For instance, if you’re slathering butter on your bread, just switching to a light spread cuts the calories by half. Instead of drinking whole milk, switch to fat-free and you’ll skim more than 60 calories per cup. And when you’re cooking, develop creative ways to add flavor rather than fat (example: salsa rather than butter on your baked potato).
And, instead of frying your food, try baking, broiling, poaching or grilling techniques to significantly reduce your intake of fat.
These modifications translate nicely into weight loss and better health.
When it comes to fast food, the dangers are well known. Fried fast food is high in fat, sugar and salt. It’s also cheap and the portion sizes are large. The fried foods that come through the drive-through window are usually full of additives and preservatives.
But it’s the fat that ain’t where it’s at for dieters. A medium-sized order of Wendy’s fries has 410 calories and 20 grams of fat. Smart consumers will customize a large baked potato – ordered without the sour cream – and walk away with just 280 calories and ZERO grams of fat.
But you love fat, you say? Okay, so what if you whip up your fried foods at home – does that make a difference?

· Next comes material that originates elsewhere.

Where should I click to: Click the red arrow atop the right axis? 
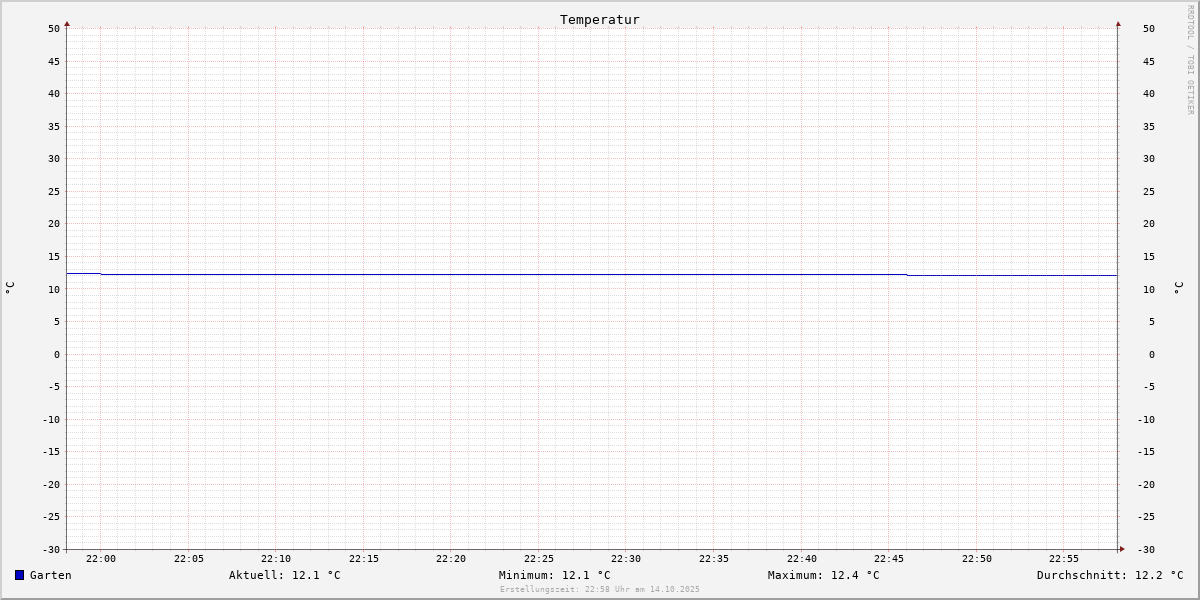(x=1118, y=23)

It sure can, says James Villas, author of Southern Fried. The former food and wine editor for Town & Country magazine says, “If you do it right, you’re going to enjoy crispy, not greasy food.”
In his new book, Villas covers a number of different ways to fry your foods better. He describes how to best pan-fry in a skillet – or even deep-fry without guilt. Villas suggests that newer home fryers are easy to use and they get the cooking oil up to the proper temperature so foods are cooked ultra-fast.
What you get is flavorful food that’s crispy and tender – and not “soggy and greasy and those things that people associate with fried food,” he claims.
Consumption of fried food has long been linked to obesity, but only a few studies have assessed the relationship between fried food and obesity. The research is substantial about eating fried foods away from home, but in-home fried food consumption has not been studied as extensively… until recently.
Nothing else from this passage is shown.